Identificada a gênese do vício metonímico, podemos situá-lo enquanto problema filosófico, o que pode ser feito observando suas implicações epistemológicas conforme apontado por Olavo de Carvalho no contexto das distinções reais e nominais. Uma vez que, viciada pelo pensamento metonímico – na medida em que nubla a conexão entre as palavras e as coisas – a pessoa não consegue diferenciar o realmente distinto daquilo que foi apenas por operações do intelecto, o nominalmente distinto será, indevidamente, transposto para a realidade.[9] Reificadas as distinções secundum rationem, trabalharemos com construtos conceituais crendo que se refiram a algo de real; esta forma metonímica equivale à falácia de concreção deslocada apontada por Alfred Whitehead e Eric Voegelin.[10] Sua consequência para a filosofia é o fenômeno de construtos filosóficos de rigor lógico ilibado, mas sem referente real – eis, portanto, uma das formas de se acarretar uma paralaxe cognitiva.
Olavo nos fornece um exemplo ao comentar a distinção entre uma pessoa, os seus sentidos e o objeto apreendido sensivelmente: uma vez reificada, ela impõe uma separação real ao que é, na realidade, uma coisa só, fazendo com que o exame da apreensão sensível esteja viciado desde o início. No limite, tal reificação remonta a distinção cartesiana entre res cogitans e res extensa[11] na medida em que insere, sub-repticiamente, um fosso naquilo que, na realidade, é uno, e faz com que pensemos dois aspectos de uma pessoa como se fossem coisas diferentes. Este erro, conforme explicado pelo filósofo, separa a pessoa de seu olho e então os apresenta como entidades separadas realmente, como se uma fosse a pessoa e outra o olho. Entretanto, não é o olho que vê, mas nós mesmos; por isso:
Os meus olhos não são apenas um órgão mediante o qual apreendo as coisas, ele são, de fato, eu mesmo. Nisto, digo que a distinção entre o “eu percipiente” e os olhos é uma distinção e não uma separação e, nisto, meramente nominal. Não estou separado do meu olho; eu não tenho, por exemplo, uma consciência visiva independente do meu olho, isso simplesmente não existe, digo, é pensamento metonímico do brabo. Agora, esse negócio de dividir, primeiro, o sujeito do objeto, o sujeito da percepção e depois a percepção do percipiente forma um monte de coisas separadas que não podem mais ser reunidas. Ocorre que o erro consiste em tratar distinções nominais como se fossem separações reais. Essa separação não existe, digo, você dá nome às coisas, por exemplo, chamando um sujeito de Olavo de Carvalho e então pensa que são duas pessoas, um Olavo e um Carvalho. É exatamente a mesma coisa, erros banais, mas que criam grandes tragédias filosóficas.

====

■ **Instruções**
1) Responda às perguntas a seguir com base no trecho sobre o pensamento metonímico.
(a) A que falácia, apontada por Alfred Whitehead e Eric Voegelin, equivale a forma metonímica?
(b) Entre quais termos se dá a distinção cartesiana mencionada?
(c) Em que consiste o erro, segundo a última parte do trecho?
2) Indique se cada afirmação abaixo está de acordo com o trecho sobre o pensamento metonímico, justificando com as palavras exatas do trecho.
(a) É o olho que vê.
(b) A distinção entre o "eu percipiente" e os olhos é apenas nominal.
(c) Os construtos filosóficos resultantes do vício metonímico podem ter rigor lógico, mas não têm referente real.

====

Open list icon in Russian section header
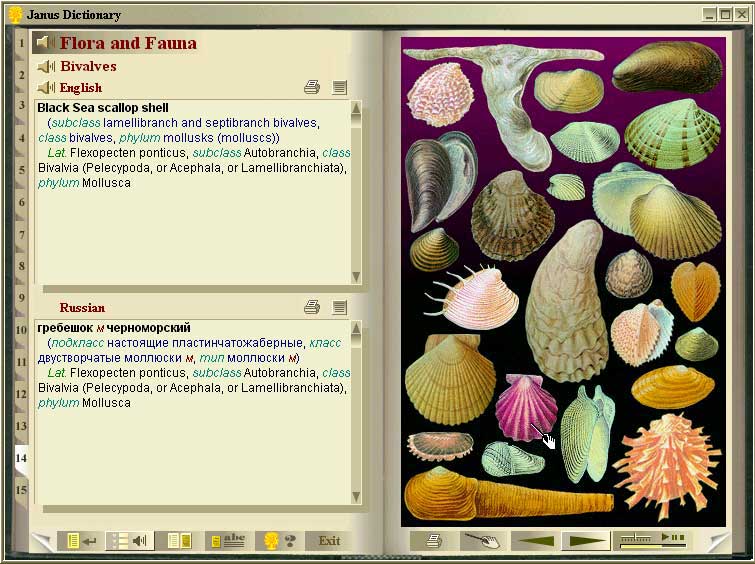The height and width of the screenshot is (564, 755). click(340, 308)
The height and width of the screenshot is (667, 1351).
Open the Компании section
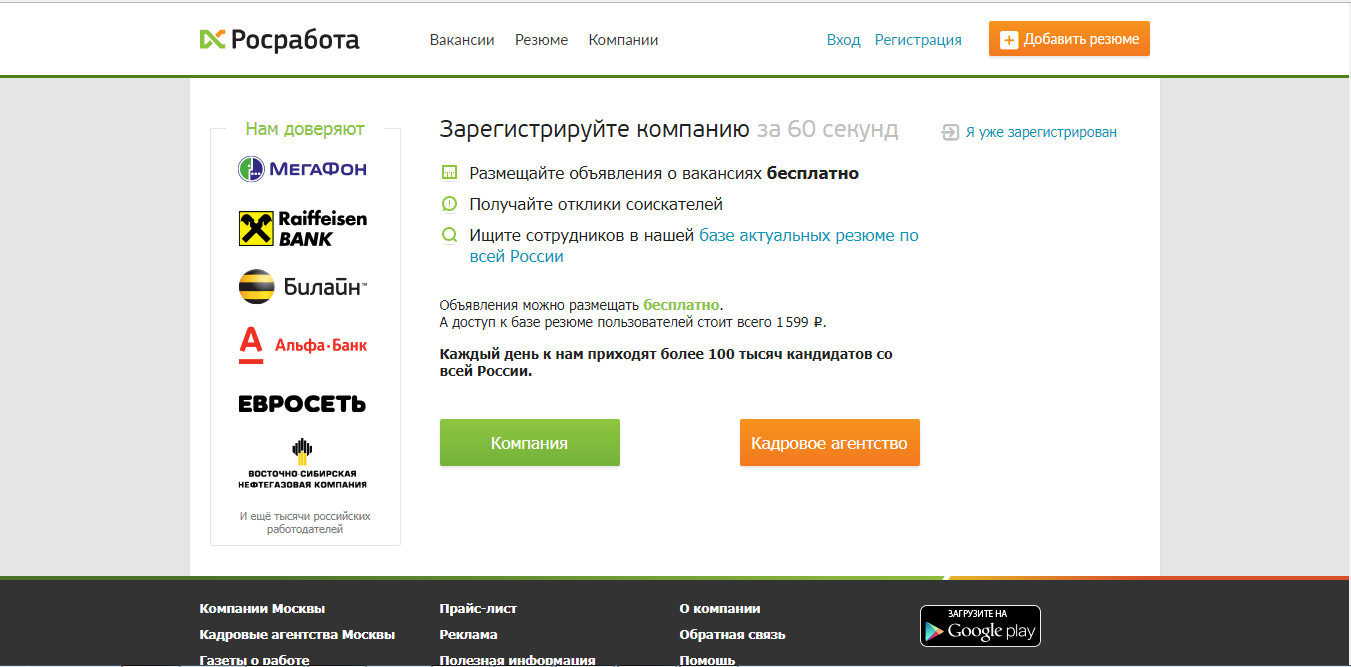(622, 40)
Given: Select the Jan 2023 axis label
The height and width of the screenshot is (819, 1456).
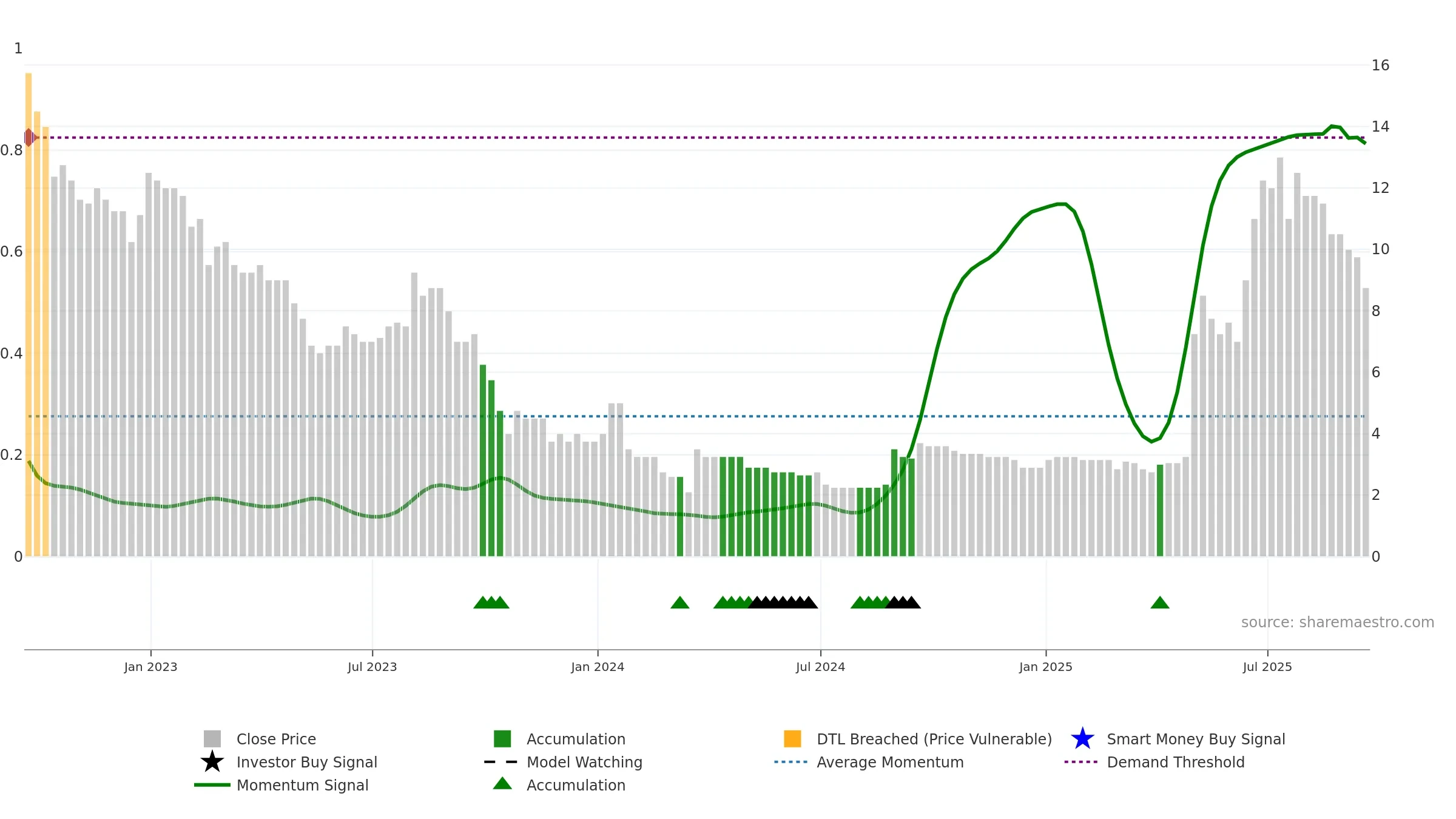Looking at the screenshot, I should [150, 667].
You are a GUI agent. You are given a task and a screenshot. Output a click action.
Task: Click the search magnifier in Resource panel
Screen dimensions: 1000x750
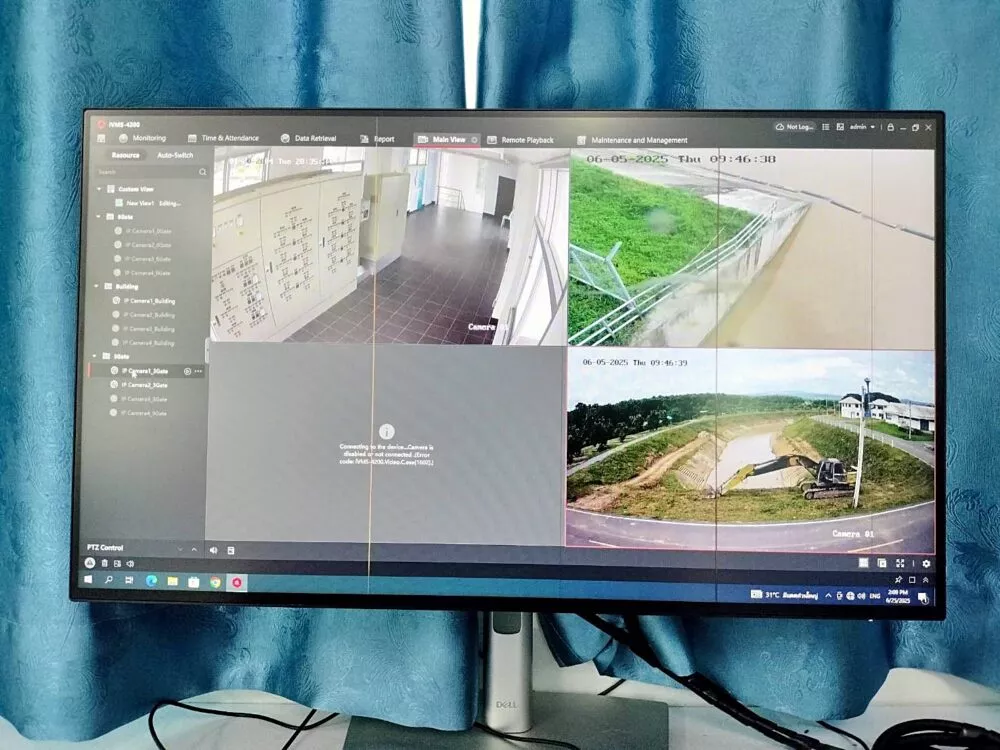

====

■ **Lista de respostas**
1)
(a) À falácia de concreção deslocada.
(b) Entre res cogitans e res extensa.
(c) Em tratar distinções nominais como se fossem separações reais.

2)
(a) Não: "não é o olho que vê, mas nós mesmos".
(b) Sim: "é uma distinção e não uma separação e, nisto, meramente nominal".
(c) Sim: "construtos filosóficos de rigor lógico ilibado, mas sem referente real".